The Home Mini is Google’s $49 answer to the Echo Dot, taking Allo and packing it into a smaller, quieter offering. It isn’t designed for music, but instead to make more rooms connect to the Google Assistant and to send instructions to other Google-connected devices. For example, a user can talk to their Home Mini and activate their Chromecast-enabled speakers.
The Home Mini will be released on Oct. 19, available from major retailers in all seven current Home markets, and will be available in gray, black and red.
And those Minis are getting quite the push.
Google and Walmart’s voice shopping officially rolled out yesterday, as Google was making its announcements on stage.
To give customers a bit more of a boost to test-drive the combined product offering, Walmart said it will give customers a $25 credit for a future Walmart order if they buy a Google Home or new Google Home Mini when they link their accounts to Google Express. (Google Express is Google’s shopping service that enables consumers to shop from multiple stores, put them in a universal shopping cart and then get free shipping and fast delivery on orders over $35.)
Consumers who pick up the newest Pixel 2 phone at Walmart will get a free Mini if they get their phone through Verizon anyway.
On the “going big” end of the spectrum, Google also announced the opposite of the Mini: the Google Home Max, a bigger, louder smart home speaker that takes direct aim at Sonos, Amazon and Apple’s HomePod.
The buzz about the hardware focused on a new feature dubbed Smart Sound, which taps into Google’s machine-learning expertise to tailor the audio experience to both listener tastes and the acoustical environment.
According to Google, Smart Sound can adjust the Google Home Max’s audio output based on its physical surroundings; over time, it will learn context about a user’s home and adjust sound accordingly.
Some of today’s examples were the device’s ability to hear a dishwasher running in the background, or turning itself down first thing in the morning when a high volume is not always optimal.
The goal, according to Google, isn’t just to offer a high-end speaker that only works under ideal circumstances, but instead one that can learn how to tune itself overtime.
Google claims the voice recognition will discern which people are talking to it, thus creating custom playlists tailored to particular music tastes.
AI’s Constant Presence
Though today’s event was putatively about devices – and lots of them – the recurring story was not just about the usefulness of those devices, but also about how useful those devices would become over time, as they get to know their users better.
Voice recognition isn’t just designed to get better at recognizing human speech for what words are being used, but also for who is speaking those words.
The goal, for example, is for the Google Max to know who is speaking to it and suggest music appropriate for that user’s taste.

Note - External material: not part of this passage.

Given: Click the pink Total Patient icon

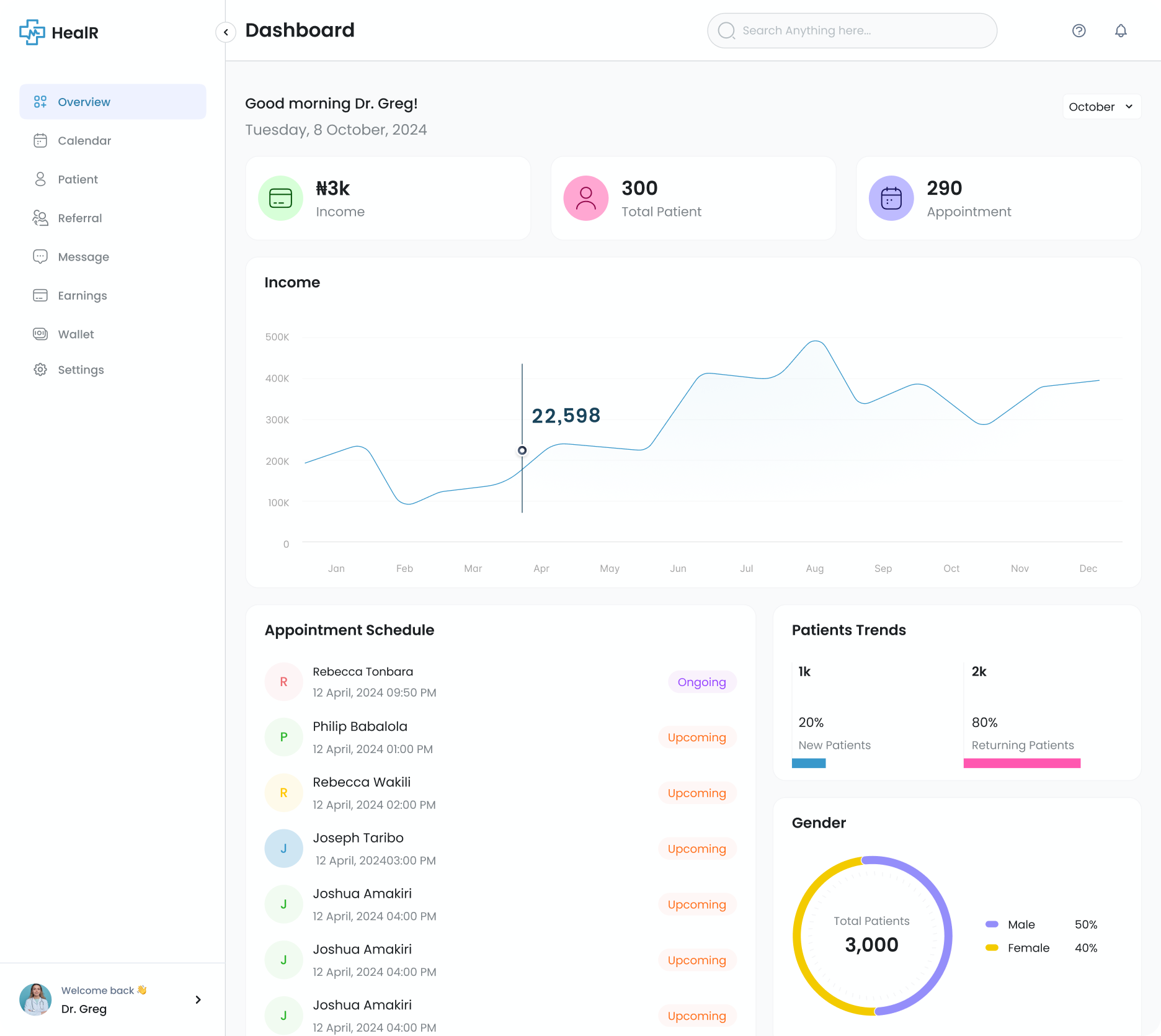Looking at the screenshot, I should [585, 199].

Or to know that a child is talking to it, and then offer that child user-appropriate content (while also understanding that child’s language, as toddlers speak a unique dialect of English). And, as Google demonstrated, it learns by giving users reason to talk to it. Want to play a trivia game with your kids but don’t know any trivia? Good news: Your Home Assistant knows an entire Google’s worth of trivia.

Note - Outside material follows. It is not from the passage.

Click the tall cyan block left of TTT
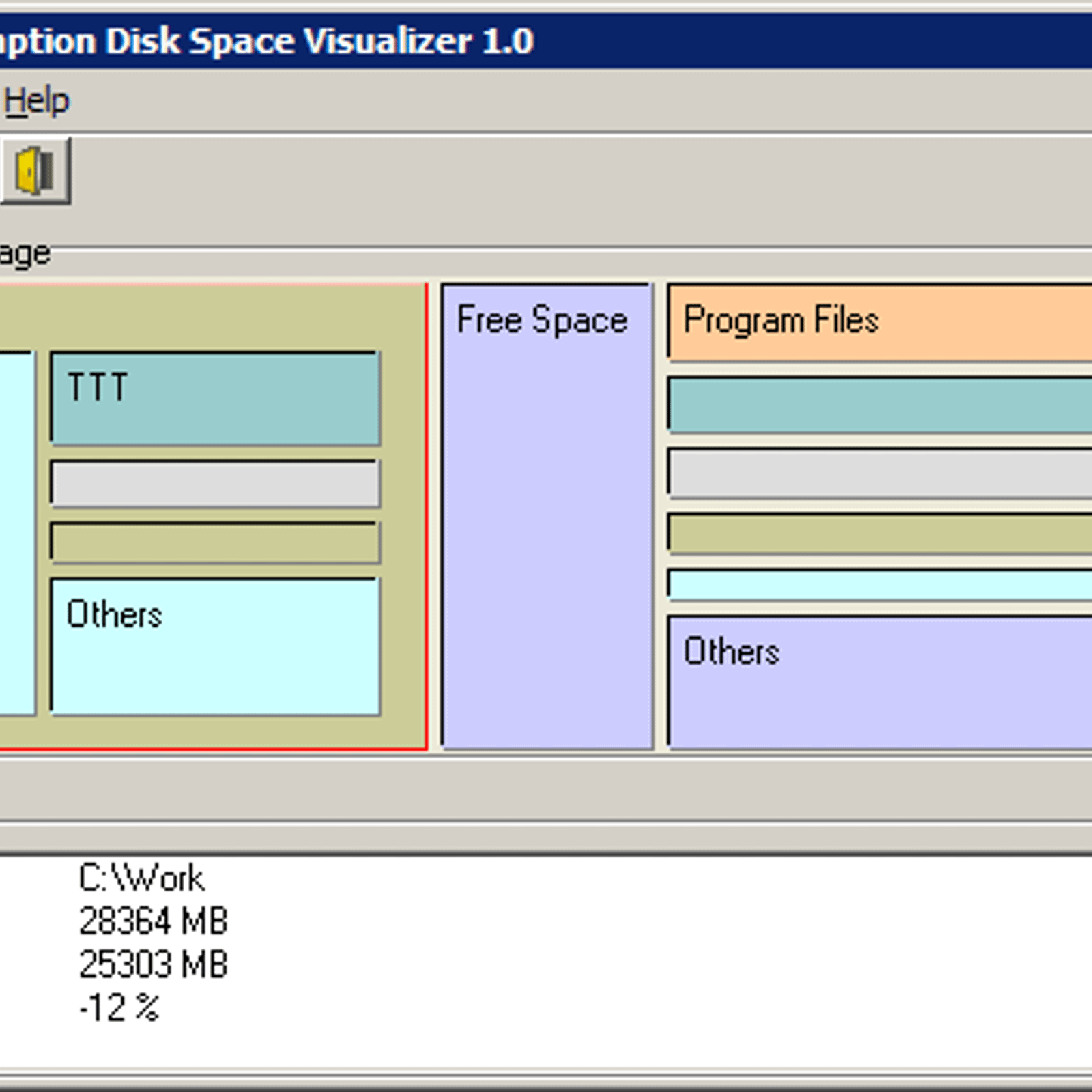The width and height of the screenshot is (1092, 1092). pyautogui.click(x=16, y=534)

Google does not build flashy products, as few people ever look to it for design innovations. But Google is betting that consumers want AI that works across devices and users more than they want it in the maximally designed container.
Delivering that AI experience is not easy. Chinese researchers recently rated Google’s Home assistant as only being as smart as a six-year old (which, incidentally, was still twice as smart as Siri), and that is probably somewhat less smart that even an inexperienced user would prefer.
But stay tuned.
Google is aggressively pushing in the game, and has enlisted some pretty powerful partners in retail and commerce to boost their signal. One thing is for sure: The voice-activated assistant game is going to get a lot more competitive – and interesting.